%%
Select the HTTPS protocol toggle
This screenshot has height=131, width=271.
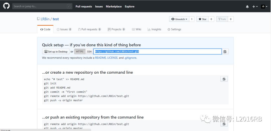click(x=80, y=52)
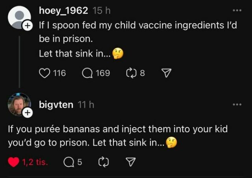The height and width of the screenshot is (178, 252).
Task: Unlike the bigvten reply
Action: (x=14, y=162)
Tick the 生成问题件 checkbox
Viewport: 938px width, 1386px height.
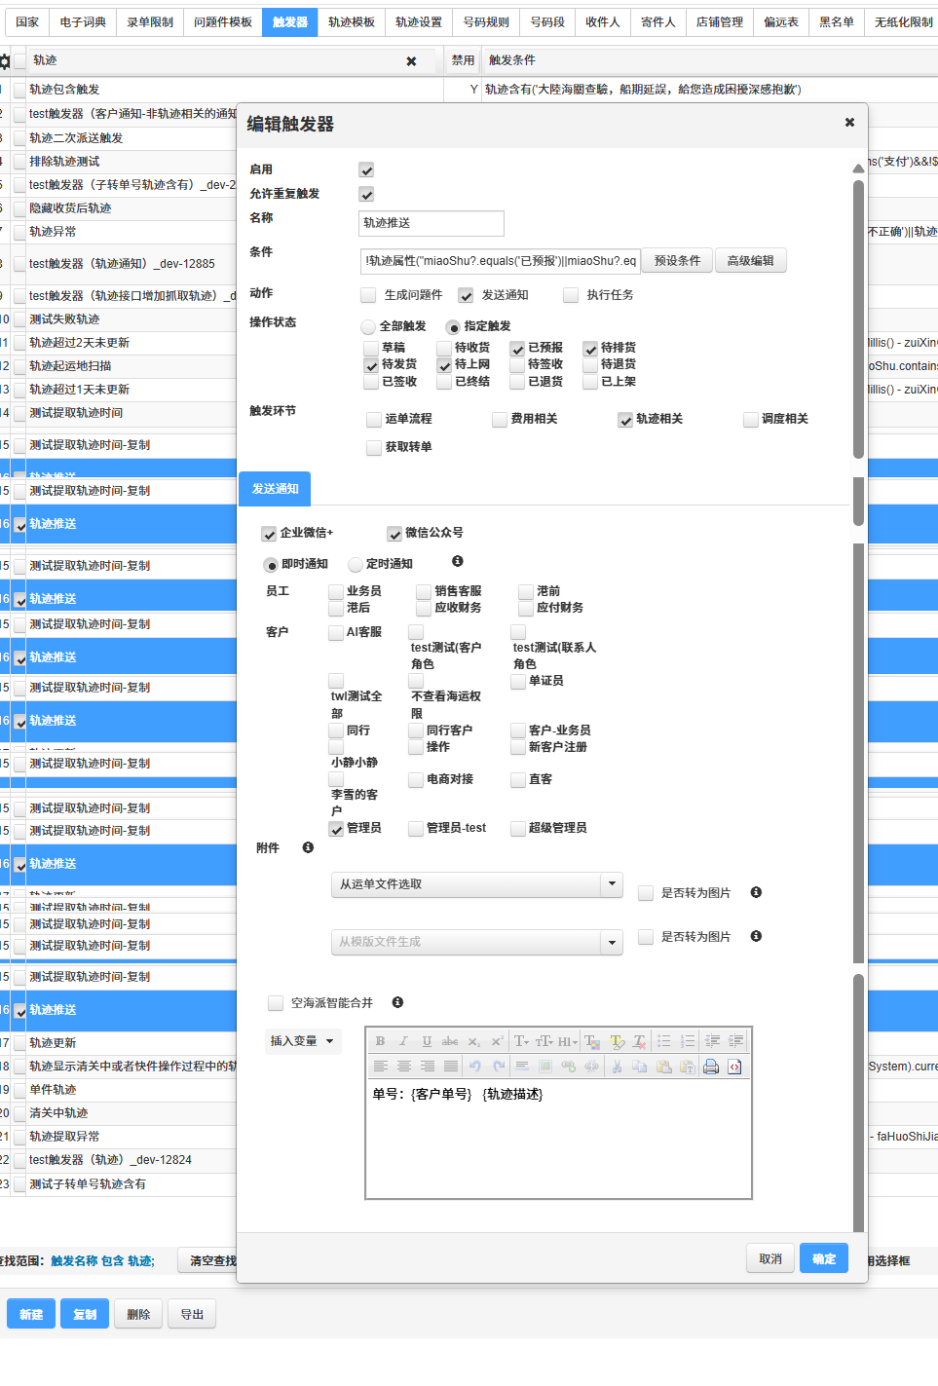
%%
_Try it_: Output every entry above exactly as written, but omit the pictures.

_Response_:
Select the HTTPS protocol toggle
This screenshot has height=131, width=271.
click(x=80, y=52)
The height and width of the screenshot is (178, 252).
Task: Unlike the bigvten reply
Action: (x=14, y=162)
Tick the 生成问题件 checkbox
Viewport: 938px width, 1386px height.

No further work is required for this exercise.